# START OF Extract to read

CREATE UNIQUE INDEX ON mv_daily_revenue(day);
REFRESH MATERIALIZED VIEW CONCURRENTLY mv_daily_revenue;

-- Table partitioning: split large tables by range
CREATE TABLE events (
  id BIGSERIAL,
  event_type VARCHAR(50),
  payload JSONB,
  created_at TIMESTAMPTZ NOT NULL
) PARTITION BY RANGE (created_at);

CREATE TABLE events_2025_q1 PARTITION OF events
  FOR VALUES FROM ('2025-01-01') TO ('2025-04-01');
CREATE TABLE events_2025_q2 PARTITION OF events
  FOR VALUES FROM ('2025-04-01') TO ('2025-07-01');

-- Queries automatically prune irrelevant partitions:
SELECT * FROM events WHERE created_at >= '2025-03-01'
  AND created_at < '2025-04-01';  -- only scans Q1 partition

4. Connection Pooling and Resource Management

Database connections are expensive resources. Each connection consumes memory on the server, and creating new connections has significant overhead. Connection pooling reuses a fixed set of connections across application requests, dramatically improving throughput and reducing latency under concurrent load.

# END OF Extract to read
# START OF Excerpted data

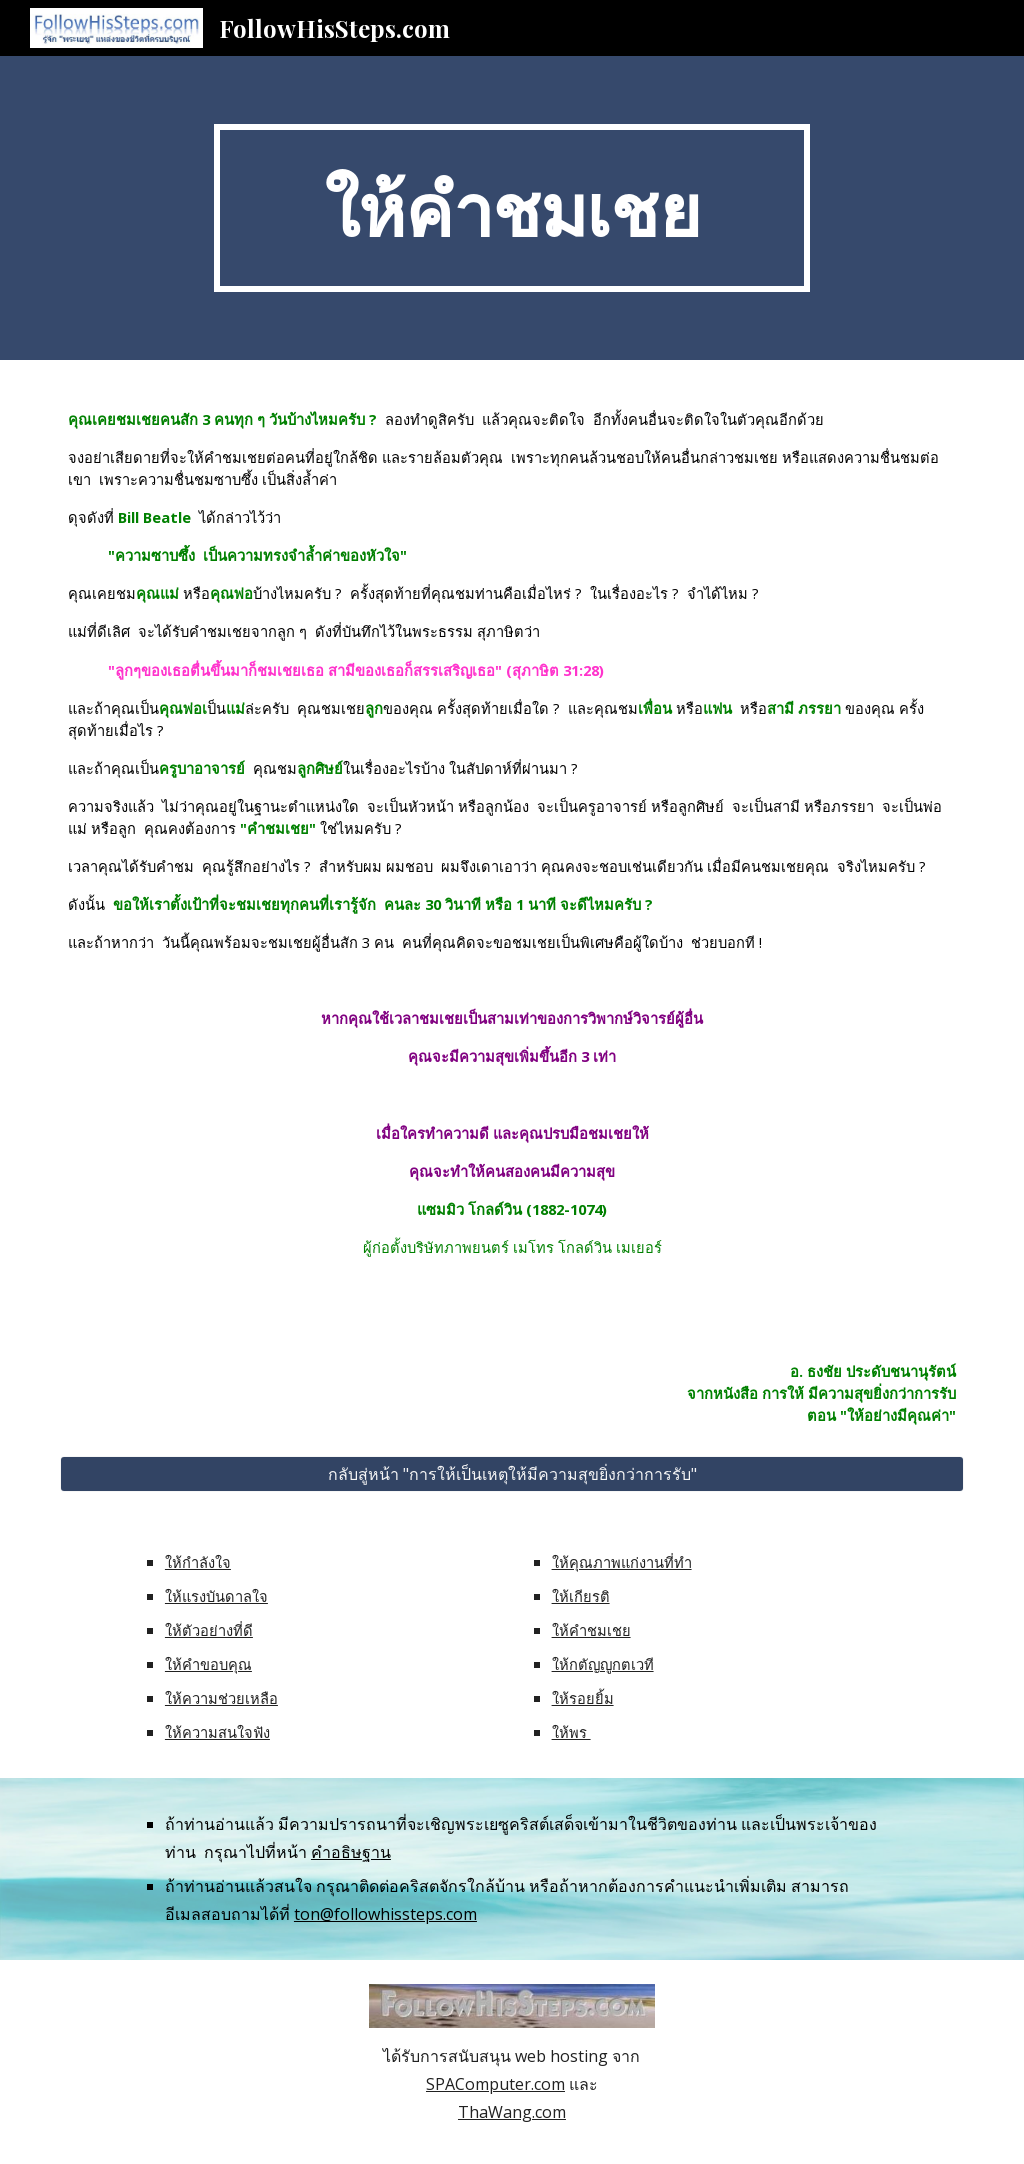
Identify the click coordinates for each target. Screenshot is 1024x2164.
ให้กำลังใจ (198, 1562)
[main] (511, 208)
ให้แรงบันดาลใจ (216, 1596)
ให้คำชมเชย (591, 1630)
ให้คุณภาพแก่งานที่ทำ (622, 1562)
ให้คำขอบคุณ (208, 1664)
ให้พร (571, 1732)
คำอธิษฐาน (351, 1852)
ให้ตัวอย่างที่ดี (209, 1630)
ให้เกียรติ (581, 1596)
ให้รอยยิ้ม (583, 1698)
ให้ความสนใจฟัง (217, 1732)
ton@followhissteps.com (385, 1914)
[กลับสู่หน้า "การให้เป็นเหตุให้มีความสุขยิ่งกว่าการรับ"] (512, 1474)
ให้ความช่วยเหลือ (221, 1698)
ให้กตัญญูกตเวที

# END OF Excerpted data

• _Tasks and exercises_
**a)** From the listing, repeat the lines from the one containing "ให้คำขอบคุณ (208, 1664)" through the end of the listing, both included.
**b)** Pick up the database performance text where it stops and continue it.

• _Written answers_
**a)**
ให้คำขอบคุณ (208, 1664)
ให้พร (571, 1732)
คำอธิษฐาน (351, 1852)
ให้ตัวอย่างที่ดี (209, 1630)
ให้เกียรติ (581, 1596)
ให้รอยยิ้ม (583, 1698)
ให้ความสนใจฟัง (217, 1732)
ton@followhissteps.com (385, 1914)
[กลับสู่หน้า "การให้เป็นเหตุให้มีความสุขยิ่งกว่าการรับ"] (512, 1474)
ให้ความช่วยเหลือ (221, 1698)
ให้กตัญญูกตเวที

**b)**
pg Pool, PgBouncer, and Prepared Statements

Every PostgreSQL connection consumes approximately 10MB of memory and takes 50-100ms to establish. Without pooling, a web application serving 1000 concurrent users would need 1000 connections, consuming 10GB of memory just for connections. Connection pooling solves this by maintaining a fixed pool of reusable connections. PgBouncer in transaction mode is the gold standard for PostgreSQL — it can multiplex thousands of application connections through just 20-50 database connections. Prepared statements further reduce overhead by parsing the SQL once and reusing the execution plan.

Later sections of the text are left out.